- _任务目标_
请从下方关于行政负责人出庭应诉的文章中原样摘录一段，从“摘要:为了实质性解决行政机关”开始，到“庭应诉制度,并推进依法行政。”为止，首尾两处均包括在内。

- _给定文本_

论行政负责人应当出庭应诉的情形

    李美霖

    摘要:为了实质性解决行政机关与当事人之间的行政纠纷,促进行政机关依法行政,《行政诉讼法》第3条第3款规定了行政机关负责人应当出庭应诉。该法律条文并没有对行政负责人应当出庭应诉的情形明确规定,2018年2月公布了《最高人民法院关于适用的解释》(下文简称2018年司法解释),其中列举了四种情形是行政机关负责人应当出庭的。但是实践中对于出庭应诉情形仍然是不明确的,什么是重大公共利益,怎么量化行政案件的社会关注度,什么叫作引发群体性事件的案件等问题都需要作出进一步具体的解释。可以通过兜底和概括两种方式明确四种情形的具体含义,使行政机关明确在什么样的情形下行政负责人应当出庭应诉,完善行政负责人出庭应诉制度,并推进依法行政。

- _所给记录_
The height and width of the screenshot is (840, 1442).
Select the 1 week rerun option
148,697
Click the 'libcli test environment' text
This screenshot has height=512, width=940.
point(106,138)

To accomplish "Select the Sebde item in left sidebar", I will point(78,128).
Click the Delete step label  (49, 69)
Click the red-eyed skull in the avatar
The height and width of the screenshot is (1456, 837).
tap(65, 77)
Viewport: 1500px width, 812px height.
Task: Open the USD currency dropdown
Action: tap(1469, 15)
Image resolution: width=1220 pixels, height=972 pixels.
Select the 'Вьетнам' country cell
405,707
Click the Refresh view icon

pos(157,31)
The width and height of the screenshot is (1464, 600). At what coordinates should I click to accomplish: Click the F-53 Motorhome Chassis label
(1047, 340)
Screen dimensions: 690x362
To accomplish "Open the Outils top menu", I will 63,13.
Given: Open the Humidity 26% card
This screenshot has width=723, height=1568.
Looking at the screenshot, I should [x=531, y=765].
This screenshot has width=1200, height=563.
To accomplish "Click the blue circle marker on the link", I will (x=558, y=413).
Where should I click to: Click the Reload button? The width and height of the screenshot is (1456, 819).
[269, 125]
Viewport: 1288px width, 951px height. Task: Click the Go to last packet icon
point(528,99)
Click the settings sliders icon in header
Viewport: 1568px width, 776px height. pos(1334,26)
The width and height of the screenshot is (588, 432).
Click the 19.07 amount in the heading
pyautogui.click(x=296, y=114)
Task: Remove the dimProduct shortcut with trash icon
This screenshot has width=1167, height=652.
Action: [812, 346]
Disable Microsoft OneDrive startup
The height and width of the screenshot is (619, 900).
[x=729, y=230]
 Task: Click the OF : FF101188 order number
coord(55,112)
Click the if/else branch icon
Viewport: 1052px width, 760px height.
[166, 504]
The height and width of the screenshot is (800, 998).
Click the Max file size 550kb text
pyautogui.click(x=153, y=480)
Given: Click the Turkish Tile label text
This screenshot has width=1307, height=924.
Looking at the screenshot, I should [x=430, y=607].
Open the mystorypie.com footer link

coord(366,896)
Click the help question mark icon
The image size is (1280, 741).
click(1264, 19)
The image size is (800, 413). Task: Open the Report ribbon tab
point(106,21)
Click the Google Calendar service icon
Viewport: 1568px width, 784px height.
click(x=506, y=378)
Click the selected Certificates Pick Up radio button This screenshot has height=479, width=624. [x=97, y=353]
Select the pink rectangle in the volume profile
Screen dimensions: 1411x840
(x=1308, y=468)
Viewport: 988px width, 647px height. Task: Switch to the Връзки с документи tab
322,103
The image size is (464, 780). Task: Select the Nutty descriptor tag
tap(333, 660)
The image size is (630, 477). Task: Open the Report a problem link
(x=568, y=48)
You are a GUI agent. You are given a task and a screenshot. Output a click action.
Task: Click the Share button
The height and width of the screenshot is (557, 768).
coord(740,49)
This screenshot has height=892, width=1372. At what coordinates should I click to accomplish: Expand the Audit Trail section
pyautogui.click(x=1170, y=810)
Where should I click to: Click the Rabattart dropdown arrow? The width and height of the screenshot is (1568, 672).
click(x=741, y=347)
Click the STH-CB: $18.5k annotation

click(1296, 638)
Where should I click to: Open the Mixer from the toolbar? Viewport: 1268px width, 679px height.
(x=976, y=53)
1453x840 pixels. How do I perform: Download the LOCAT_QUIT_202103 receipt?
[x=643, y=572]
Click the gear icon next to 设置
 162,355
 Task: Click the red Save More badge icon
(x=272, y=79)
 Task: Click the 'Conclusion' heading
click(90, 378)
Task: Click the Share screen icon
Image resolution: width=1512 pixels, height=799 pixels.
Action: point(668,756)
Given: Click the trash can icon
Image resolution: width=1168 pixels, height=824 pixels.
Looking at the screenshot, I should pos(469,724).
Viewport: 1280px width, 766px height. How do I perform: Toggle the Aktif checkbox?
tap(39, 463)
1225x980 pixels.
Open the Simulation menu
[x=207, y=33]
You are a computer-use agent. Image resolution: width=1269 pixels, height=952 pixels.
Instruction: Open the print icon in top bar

- _练习结果_
摘要:为了实质性解决行政机关与当事人之间的行政纠纷,促进行政机关依法行政,《行政诉讼法》第3条第3款规定了行政机关负责人应当出庭应诉。该法律条文并没有对行政负责人应当出庭应诉的情形明确规定,2018年2月公布了《最高人民法院关于适用的解释》(下文简称2018年司法解释),其中列举了四种情形是行政机关负责人应当出庭的。但是实践中对于出庭应诉情形仍然是不明确的,什么是重大公共利益,怎么量化行政案件的社会关注度,什么叫作引发群体性事件的案件等问题都需要作出进一步具体的解释。可以通过兜底和概括两种方式明确四种情形的具体含义,使行政机关明确在什么样的情形下行政负责人应当出庭应诉,完善行政负责人出庭应诉制度,并推进依法行政。